◆ **WHAT IS BEING ASKED**: Please return the listing exactly, line for line.

◆ **SUPPLIED INFORMATION**:
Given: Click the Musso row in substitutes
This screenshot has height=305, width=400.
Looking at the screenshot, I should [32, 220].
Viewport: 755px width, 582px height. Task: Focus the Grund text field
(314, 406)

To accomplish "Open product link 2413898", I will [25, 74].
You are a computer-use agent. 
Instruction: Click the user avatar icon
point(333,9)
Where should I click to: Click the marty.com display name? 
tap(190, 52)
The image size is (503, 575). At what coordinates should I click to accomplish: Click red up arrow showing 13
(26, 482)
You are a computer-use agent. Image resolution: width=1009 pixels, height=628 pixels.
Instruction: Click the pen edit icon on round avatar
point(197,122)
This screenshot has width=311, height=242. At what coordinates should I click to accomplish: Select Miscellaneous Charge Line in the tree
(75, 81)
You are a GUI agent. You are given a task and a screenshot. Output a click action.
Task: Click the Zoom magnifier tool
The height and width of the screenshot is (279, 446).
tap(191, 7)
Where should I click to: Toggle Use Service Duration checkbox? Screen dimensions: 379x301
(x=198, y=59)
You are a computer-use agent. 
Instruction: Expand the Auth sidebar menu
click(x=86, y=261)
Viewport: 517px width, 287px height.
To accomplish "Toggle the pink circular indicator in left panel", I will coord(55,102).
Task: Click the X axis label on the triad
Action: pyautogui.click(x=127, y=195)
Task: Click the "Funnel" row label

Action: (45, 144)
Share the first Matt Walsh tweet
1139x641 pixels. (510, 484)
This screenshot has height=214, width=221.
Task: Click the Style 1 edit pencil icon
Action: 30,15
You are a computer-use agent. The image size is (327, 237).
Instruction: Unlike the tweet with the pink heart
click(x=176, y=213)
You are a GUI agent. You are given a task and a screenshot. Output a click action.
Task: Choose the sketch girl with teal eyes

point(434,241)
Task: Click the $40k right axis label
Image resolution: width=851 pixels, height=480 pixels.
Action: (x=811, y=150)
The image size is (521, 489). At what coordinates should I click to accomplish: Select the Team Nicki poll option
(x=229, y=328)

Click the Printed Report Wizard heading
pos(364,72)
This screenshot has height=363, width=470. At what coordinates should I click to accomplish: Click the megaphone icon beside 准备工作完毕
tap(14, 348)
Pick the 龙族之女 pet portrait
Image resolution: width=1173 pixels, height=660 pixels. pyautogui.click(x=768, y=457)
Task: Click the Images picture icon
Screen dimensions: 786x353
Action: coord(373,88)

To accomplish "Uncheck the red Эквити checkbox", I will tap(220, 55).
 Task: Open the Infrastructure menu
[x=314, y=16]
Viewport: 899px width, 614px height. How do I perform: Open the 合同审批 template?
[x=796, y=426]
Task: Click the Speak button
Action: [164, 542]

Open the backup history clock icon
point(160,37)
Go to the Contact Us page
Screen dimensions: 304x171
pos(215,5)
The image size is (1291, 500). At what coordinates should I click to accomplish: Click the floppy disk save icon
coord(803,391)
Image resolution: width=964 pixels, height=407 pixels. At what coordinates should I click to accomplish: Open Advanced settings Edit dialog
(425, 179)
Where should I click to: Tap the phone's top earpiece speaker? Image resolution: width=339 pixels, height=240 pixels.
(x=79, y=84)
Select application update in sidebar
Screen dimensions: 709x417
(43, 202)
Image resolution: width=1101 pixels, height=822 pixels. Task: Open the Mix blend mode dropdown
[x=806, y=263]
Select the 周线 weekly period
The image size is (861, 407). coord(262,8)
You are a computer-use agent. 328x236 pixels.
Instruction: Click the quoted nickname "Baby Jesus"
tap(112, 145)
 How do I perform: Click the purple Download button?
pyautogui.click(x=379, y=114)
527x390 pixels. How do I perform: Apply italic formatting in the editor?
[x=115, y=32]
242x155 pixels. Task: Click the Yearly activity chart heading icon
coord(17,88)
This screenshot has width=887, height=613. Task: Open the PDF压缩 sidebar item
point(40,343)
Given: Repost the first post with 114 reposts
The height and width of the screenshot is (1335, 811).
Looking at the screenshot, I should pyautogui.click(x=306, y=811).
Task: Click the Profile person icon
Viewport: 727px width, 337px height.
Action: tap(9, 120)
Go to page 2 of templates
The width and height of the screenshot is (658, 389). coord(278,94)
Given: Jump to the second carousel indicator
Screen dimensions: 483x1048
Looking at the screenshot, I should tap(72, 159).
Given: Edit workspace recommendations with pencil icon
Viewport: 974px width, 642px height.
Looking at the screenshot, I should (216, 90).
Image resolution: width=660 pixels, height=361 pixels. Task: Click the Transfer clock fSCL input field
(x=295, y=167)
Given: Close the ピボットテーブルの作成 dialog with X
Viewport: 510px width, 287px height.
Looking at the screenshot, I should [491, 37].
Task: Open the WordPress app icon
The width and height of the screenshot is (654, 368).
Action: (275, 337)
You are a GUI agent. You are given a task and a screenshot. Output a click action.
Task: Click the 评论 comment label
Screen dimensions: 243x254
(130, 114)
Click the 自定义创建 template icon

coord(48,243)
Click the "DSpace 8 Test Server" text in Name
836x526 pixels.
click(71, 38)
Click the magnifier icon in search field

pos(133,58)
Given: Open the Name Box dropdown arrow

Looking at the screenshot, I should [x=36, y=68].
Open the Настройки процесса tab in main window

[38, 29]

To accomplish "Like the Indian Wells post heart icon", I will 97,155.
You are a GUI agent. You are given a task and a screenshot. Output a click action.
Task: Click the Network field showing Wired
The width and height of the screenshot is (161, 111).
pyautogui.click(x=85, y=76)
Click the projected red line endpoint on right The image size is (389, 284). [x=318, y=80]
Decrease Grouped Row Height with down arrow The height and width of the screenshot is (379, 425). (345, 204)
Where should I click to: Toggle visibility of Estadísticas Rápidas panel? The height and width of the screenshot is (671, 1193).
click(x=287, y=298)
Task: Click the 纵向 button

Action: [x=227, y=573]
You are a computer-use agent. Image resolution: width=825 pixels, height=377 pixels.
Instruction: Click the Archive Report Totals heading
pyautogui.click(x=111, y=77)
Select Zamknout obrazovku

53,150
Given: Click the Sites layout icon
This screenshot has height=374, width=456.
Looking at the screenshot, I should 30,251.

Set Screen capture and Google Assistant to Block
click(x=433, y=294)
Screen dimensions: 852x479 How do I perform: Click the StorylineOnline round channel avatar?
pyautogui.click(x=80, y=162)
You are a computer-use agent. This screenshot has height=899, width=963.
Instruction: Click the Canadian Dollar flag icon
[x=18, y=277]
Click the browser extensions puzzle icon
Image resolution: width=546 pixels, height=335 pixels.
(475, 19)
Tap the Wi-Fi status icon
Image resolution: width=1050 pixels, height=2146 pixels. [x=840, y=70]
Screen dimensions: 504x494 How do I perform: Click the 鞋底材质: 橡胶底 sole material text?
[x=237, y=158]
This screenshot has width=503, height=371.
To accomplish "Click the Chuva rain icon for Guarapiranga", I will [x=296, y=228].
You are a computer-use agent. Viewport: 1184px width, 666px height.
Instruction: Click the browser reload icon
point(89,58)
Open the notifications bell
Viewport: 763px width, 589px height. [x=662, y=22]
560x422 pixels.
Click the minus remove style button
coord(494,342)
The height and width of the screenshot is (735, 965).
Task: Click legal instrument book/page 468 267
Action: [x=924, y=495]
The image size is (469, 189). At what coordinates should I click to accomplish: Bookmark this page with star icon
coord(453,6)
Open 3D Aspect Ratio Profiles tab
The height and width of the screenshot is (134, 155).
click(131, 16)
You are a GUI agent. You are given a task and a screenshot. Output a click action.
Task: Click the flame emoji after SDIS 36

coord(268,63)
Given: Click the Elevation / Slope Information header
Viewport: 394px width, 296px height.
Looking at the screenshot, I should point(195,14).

◆ **YOUR RESPONSE**:
Given: Click the Musso row in substitutes
This screenshot has height=305, width=400.
Looking at the screenshot, I should [32, 220].
Viewport: 755px width, 582px height. Task: Focus the Grund text field
(314, 406)

To accomplish "Open product link 2413898", I will [25, 74].
You are a computer-use agent. 
Instruction: Click the user avatar icon
point(333,9)
Where should I click to: Click the marty.com display name? 
tap(190, 52)
The image size is (503, 575). At what coordinates should I click to accomplish: Click red up arrow showing 13
(26, 482)
You are a computer-use agent. Image resolution: width=1009 pixels, height=628 pixels.
Instruction: Click the pen edit icon on round avatar
point(197,122)
This screenshot has width=311, height=242. At what coordinates should I click to accomplish: Select Miscellaneous Charge Line in the tree
(75, 81)
You are a GUI agent. You are given a task and a screenshot. Output a click action.
Task: Click the Zoom magnifier tool
The height and width of the screenshot is (279, 446).
tap(191, 7)
Where should I click to: Toggle Use Service Duration checkbox? Screen dimensions: 379x301
(x=198, y=59)
You are a computer-use agent. 
Instruction: Expand the Auth sidebar menu
click(x=86, y=261)
Viewport: 517px width, 287px height.
To accomplish "Toggle the pink circular indicator in left panel", I will coord(55,102).
Task: Click the X axis label on the triad
Action: pyautogui.click(x=127, y=195)
Task: Click the "Funnel" row label

Action: (45, 144)
Share the first Matt Walsh tweet
1139x641 pixels. (510, 484)
This screenshot has height=214, width=221.
Task: Click the Style 1 edit pencil icon
Action: 30,15
You are a computer-use agent. The image size is (327, 237).
Instruction: Unlike the tweet with the pink heart
click(x=176, y=213)
You are a GUI agent. You are given a task and a screenshot. Output a click action.
Task: Choose the sketch girl with teal eyes

point(434,241)
Task: Click the $40k right axis label
Image resolution: width=851 pixels, height=480 pixels.
Action: (x=811, y=150)
The image size is (521, 489). At what coordinates should I click to accomplish: Select the Team Nicki poll option
(x=229, y=328)

Click the Printed Report Wizard heading
pos(364,72)
This screenshot has height=363, width=470. At what coordinates should I click to accomplish: Click the megaphone icon beside 准备工作完毕
tap(14, 348)
Pick the 龙族之女 pet portrait
Image resolution: width=1173 pixels, height=660 pixels. pyautogui.click(x=768, y=457)
Task: Click the Images picture icon
Screen dimensions: 786x353
Action: coord(373,88)

To accomplish "Uncheck the red Эквити checkbox", I will tap(220, 55).
 Task: Open the Infrastructure menu
[x=314, y=16]
Viewport: 899px width, 614px height. How do I perform: Open the 合同审批 template?
[x=796, y=426]
Task: Click the Speak button
Action: [164, 542]

Open the backup history clock icon
point(160,37)
Go to the Contact Us page
Screen dimensions: 304x171
pos(215,5)
The image size is (1291, 500). At what coordinates should I click to accomplish: Click the floppy disk save icon
coord(803,391)
Image resolution: width=964 pixels, height=407 pixels. At what coordinates should I click to accomplish: Open Advanced settings Edit dialog
(425, 179)
Where should I click to: Tap the phone's top earpiece speaker? Image resolution: width=339 pixels, height=240 pixels.
(x=79, y=84)
Select application update in sidebar
Screen dimensions: 709x417
(43, 202)
Image resolution: width=1101 pixels, height=822 pixels. Task: Open the Mix blend mode dropdown
[x=806, y=263]
Select the 周线 weekly period
The image size is (861, 407). coord(262,8)
You are a computer-use agent. 328x236 pixels.
Instruction: Click the quoted nickname "Baby Jesus"
tap(112, 145)
 How do I perform: Click the purple Download button?
pyautogui.click(x=379, y=114)
527x390 pixels. How do I perform: Apply italic formatting in the editor?
[x=115, y=32]
242x155 pixels. Task: Click the Yearly activity chart heading icon
coord(17,88)
This screenshot has width=887, height=613. Task: Open the PDF压缩 sidebar item
point(40,343)
Given: Repost the first post with 114 reposts
The height and width of the screenshot is (1335, 811).
Looking at the screenshot, I should pyautogui.click(x=306, y=811).
Task: Click the Profile person icon
Viewport: 727px width, 337px height.
Action: tap(9, 120)
Go to page 2 of templates
The width and height of the screenshot is (658, 389). coord(278,94)
Given: Jump to the second carousel indicator
Screen dimensions: 483x1048
Looking at the screenshot, I should tap(72, 159).
Given: Edit workspace recommendations with pencil icon
Viewport: 974px width, 642px height.
Looking at the screenshot, I should (216, 90).
Image resolution: width=660 pixels, height=361 pixels. Task: Click the Transfer clock fSCL input field
(x=295, y=167)
Given: Close the ピボットテーブルの作成 dialog with X
Viewport: 510px width, 287px height.
Looking at the screenshot, I should [491, 37].
Task: Open the WordPress app icon
The width and height of the screenshot is (654, 368).
Action: (275, 337)
You are a GUI agent. You are given a task and a screenshot. Output a click action.
Task: Click the 评论 comment label
Screen dimensions: 243x254
(130, 114)
Click the 自定义创建 template icon

coord(48,243)
Click the "DSpace 8 Test Server" text in Name
836x526 pixels.
click(71, 38)
Click the magnifier icon in search field

pos(133,58)
Given: Open the Name Box dropdown arrow

Looking at the screenshot, I should [x=36, y=68].
Open the Настройки процесса tab in main window

[38, 29]

To accomplish "Like the Indian Wells post heart icon", I will 97,155.
You are a GUI agent. You are given a task and a screenshot. Output a click action.
Task: Click the Network field showing Wired
The width and height of the screenshot is (161, 111).
pyautogui.click(x=85, y=76)
Click the projected red line endpoint on right The image size is (389, 284). [x=318, y=80]
Decrease Grouped Row Height with down arrow The height and width of the screenshot is (379, 425). (345, 204)
Where should I click to: Toggle visibility of Estadísticas Rápidas panel? The height and width of the screenshot is (671, 1193).
click(x=287, y=298)
Task: Click the 纵向 button

Action: [x=227, y=573]
You are a computer-use agent. Image resolution: width=825 pixels, height=377 pixels.
Instruction: Click the Archive Report Totals heading
pyautogui.click(x=111, y=77)
Select Zamknout obrazovku

53,150
Given: Click the Sites layout icon
This screenshot has height=374, width=456.
Looking at the screenshot, I should 30,251.

Set Screen capture and Google Assistant to Block
click(x=433, y=294)
Screen dimensions: 852x479 How do I perform: Click the StorylineOnline round channel avatar?
pyautogui.click(x=80, y=162)
You are a computer-use agent. This screenshot has height=899, width=963.
Instruction: Click the Canadian Dollar flag icon
[x=18, y=277]
Click the browser extensions puzzle icon
Image resolution: width=546 pixels, height=335 pixels.
(475, 19)
Tap the Wi-Fi status icon
Image resolution: width=1050 pixels, height=2146 pixels. [x=840, y=70]
Screen dimensions: 504x494 How do I perform: Click the 鞋底材质: 橡胶底 sole material text?
[x=237, y=158]
This screenshot has width=503, height=371.
To accomplish "Click the Chuva rain icon for Guarapiranga", I will [x=296, y=228].
You are a computer-use agent. Viewport: 1184px width, 666px height.
Instruction: Click the browser reload icon
point(89,58)
Open the notifications bell
Viewport: 763px width, 589px height. [x=662, y=22]
560x422 pixels.
Click the minus remove style button
coord(494,342)
The height and width of the screenshot is (735, 965).
Task: Click legal instrument book/page 468 267
Action: [x=924, y=495]
The image size is (469, 189). At what coordinates should I click to accomplish: Bookmark this page with star icon
coord(453,6)
Open 3D Aspect Ratio Profiles tab
The height and width of the screenshot is (134, 155).
click(131, 16)
You are a GUI agent. You are given a task and a screenshot. Output a click action.
Task: Click the flame emoji after SDIS 36

coord(268,63)
Given: Click the Elevation / Slope Information header
Viewport: 394px width, 296px height.
Looking at the screenshot, I should point(195,14).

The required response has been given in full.